**Task item**
Print only the lines from the one with "The width and height of the screenshot is (1512, 799)." through the end of the data, exactly, and please omit pictures.

**Dataset excerpts**
☆ ☆ ☆ ☆ ☆

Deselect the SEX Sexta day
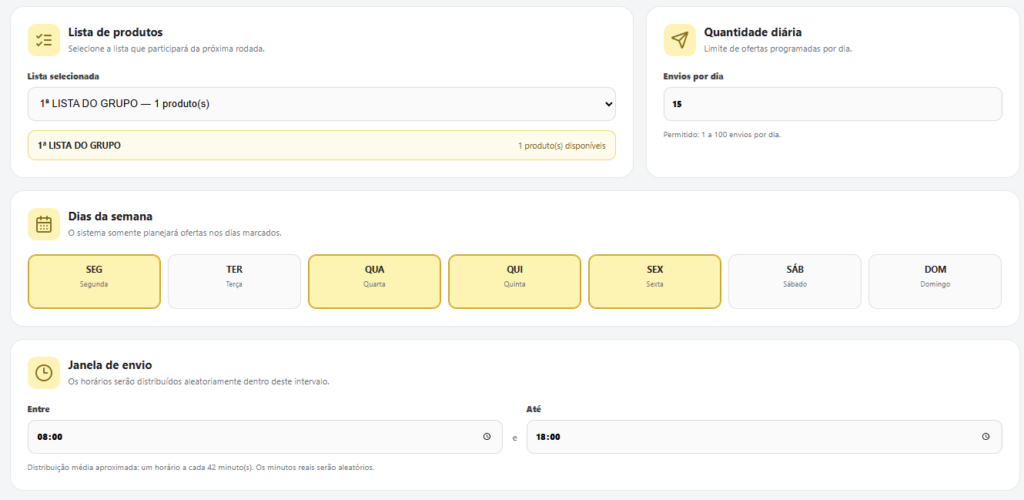1024x500 pixels. tap(654, 281)
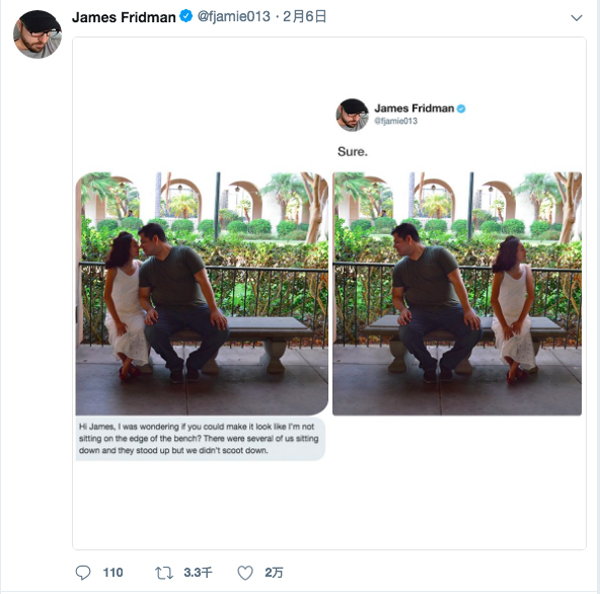600x594 pixels.
Task: Click the blue verified badge beside the author name
Action: click(186, 17)
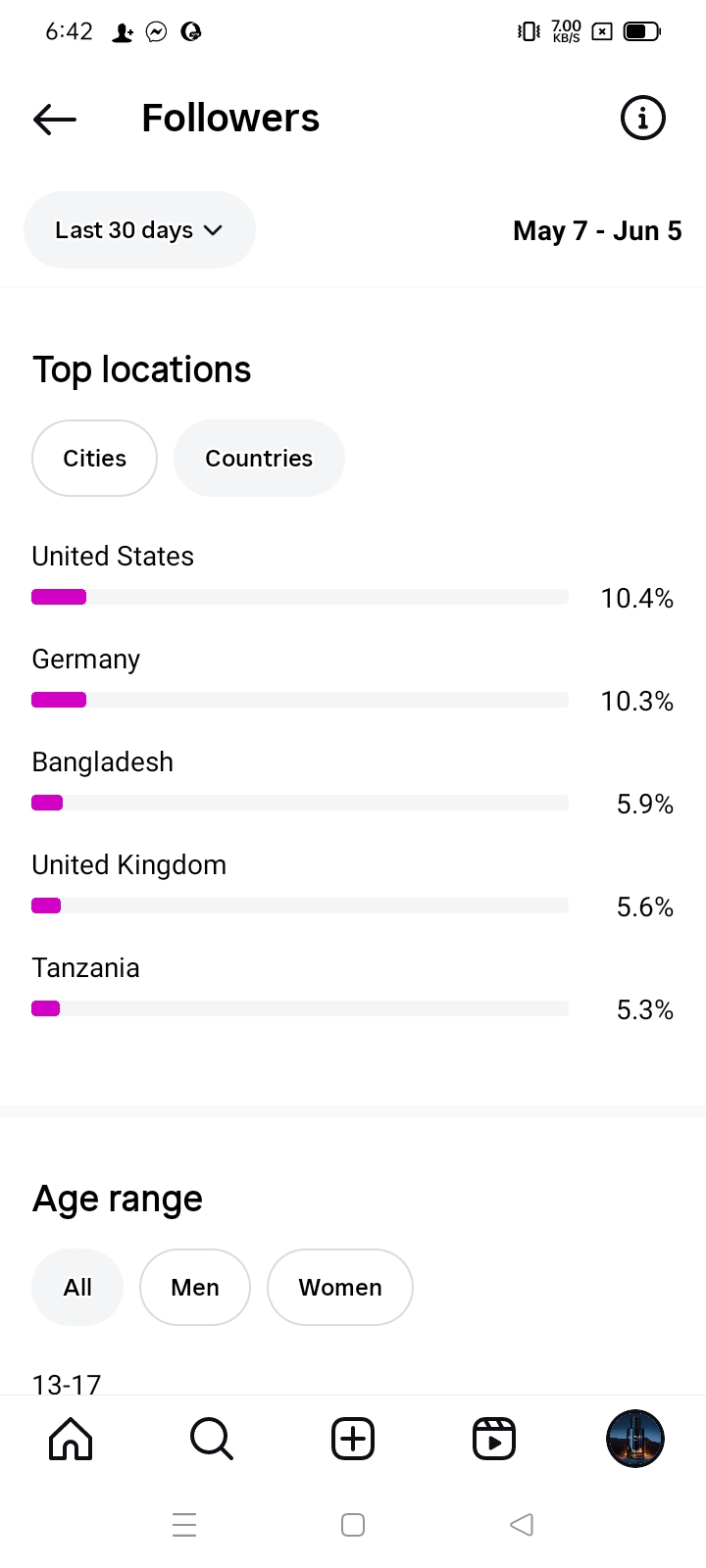The width and height of the screenshot is (706, 1568).
Task: Select the Countries filter chip
Action: click(259, 459)
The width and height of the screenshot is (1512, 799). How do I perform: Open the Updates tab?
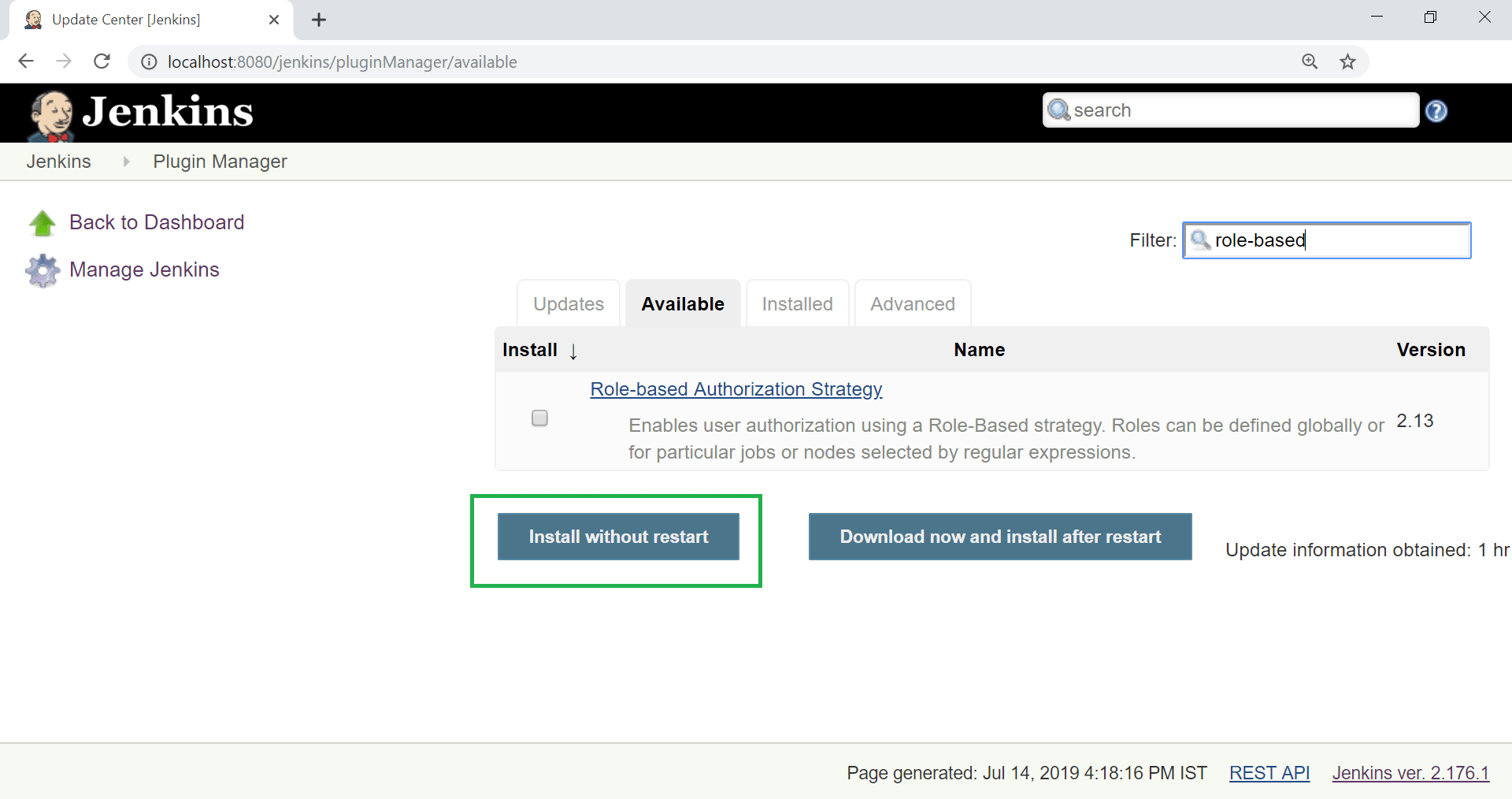point(569,303)
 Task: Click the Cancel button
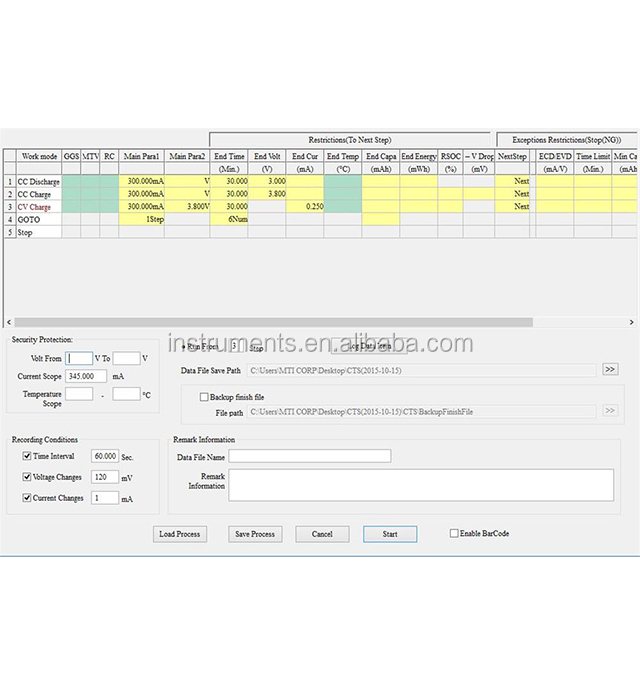tap(322, 534)
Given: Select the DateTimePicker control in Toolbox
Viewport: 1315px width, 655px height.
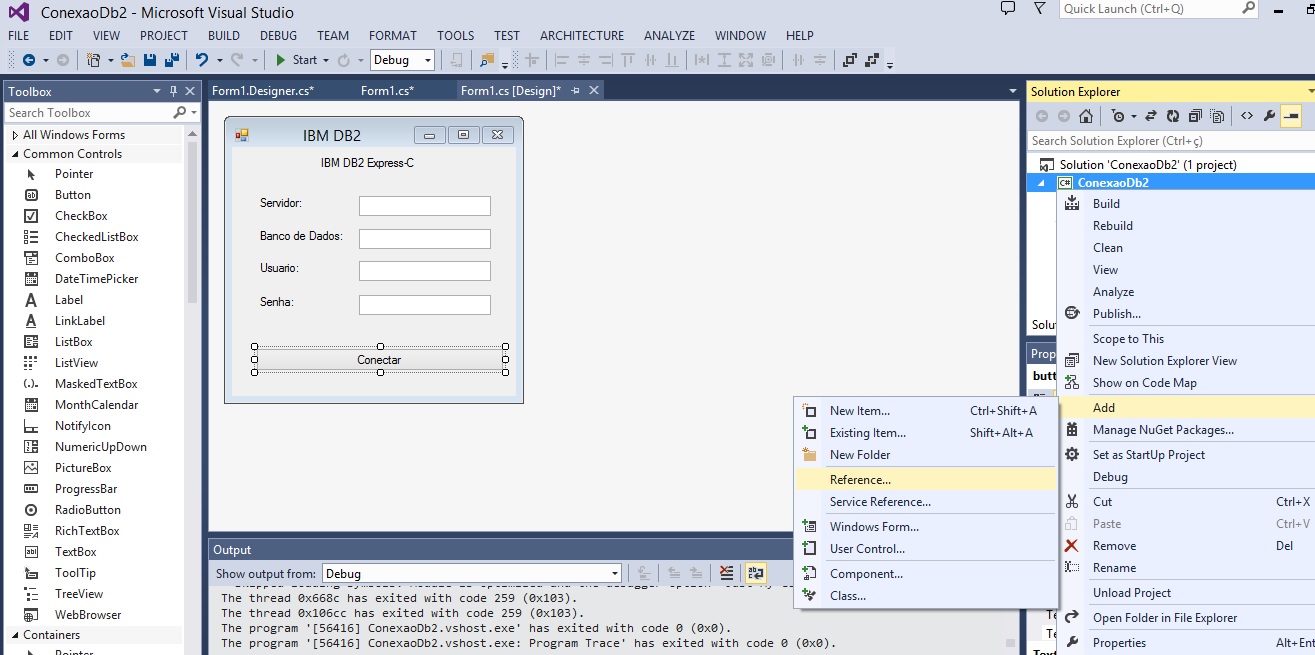Looking at the screenshot, I should pos(96,279).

☆ ☆ ☆ ☆ ☆

**Task result**
The width and height of the screenshot is (1512, 799). How do I perform: Open the Updates tab?
point(569,303)
 Task: Click the Cancel button
tap(322, 534)
Given: Select the DateTimePicker control in Toolbox
Viewport: 1315px width, 655px height.
Looking at the screenshot, I should pos(96,279).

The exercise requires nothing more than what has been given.